Il est évidemment beaucoup question d'eau, et je retiens particulièrement la création de divers plats et bosses sur les pentes pour retenir l'eau, la forcer à s’infiltrer au lieu de la laisser dévaler. Il s'agit de tout faire pour retenir l'eau sur le terrain, et la conserver pendant les périodes sèches (d'où les étangs). Les étangs, grâce à l'inertie thermique de l'eau, ont aussi l'avantage de conserver la chaleur. De plus, un même terrain a plus de surface s'il est ondulé que s'il est plat, et plus de surface signifie plus d’opportunité d'absorber l'eau et plus d'humus. L'eau est aussi utilisée, via la gravité, pour disperser naturellement les nutriments, par exemple ceux de la pile de compost. Les plantes pérennes à racines longues favorisent le ralentissement et l'infiltration de l'eau (et sont plus résistantes aux sécheresses). En revanche, les pérennes sont bien plus difficiles que les annuelles à sélectionner génétiquement pour leurs résistances diverses, à cause de leur rythme de reproduction bien plus lent.
Astuce pour se faire une idée de l'humidité d'un terrain : laisser un
sceau dehors pendant un an et observer la variation de son niveau
d'eau. Le sceau devient une petite simulation du niveau hydrostatique.
|
Creux et monticule en terrain plat |
|
Si les animaux peuvent parfois se refiler des maladies, ici, les poules protègent les moutons des mouches parasites.
Je reproduis quelques-uns des derniers mots de l'auteur :
This book could have been aptly called “The Empowering Lifestyle.” Truly, that’s the biggest reason I stay in it—not to fix the world (it might be broken beyond repair, who really knows?), not even to build fertile soil and plant a new forest. Those are big motivations to be sure, but perhaps the most consistent day-to-day fulfillment comes from having a central role to play in my own survival and thrival, from keeping myself warm, to feeding myself, to enlivening each day with a swim in the pond, a ski through the rice paddies, a night on the rock under the silent stars. Enlivening the land around me and the person within me has been the most dependable outcome of this lifestyle. And that’s been a surprise. The shape my life has taken here does not stem from some grand design but from a series of small actions—trying a pond here, a rice paddy there, a seaberry plant here, a swale there, some mushroom mulch over here.

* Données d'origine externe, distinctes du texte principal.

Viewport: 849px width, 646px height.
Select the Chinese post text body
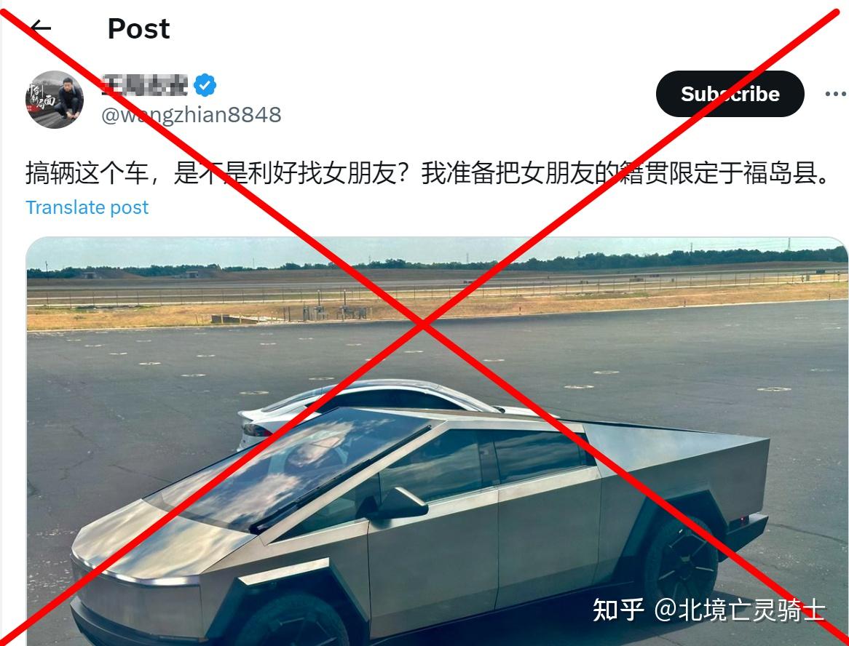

With each passing season the outcome of these tiny experiments becomes visible. I start to see what works, adjust, and try more new things. Each of these things unfolds. Being open to that unfolding is key. It’s so easy to expect specific outcomes, but that hides possibilities. About four years ago a student asked me, “If you could offer one piece of advice about how to make a landscape work, what would it be?” My answer was as simple then as it is now, “Try stuff.”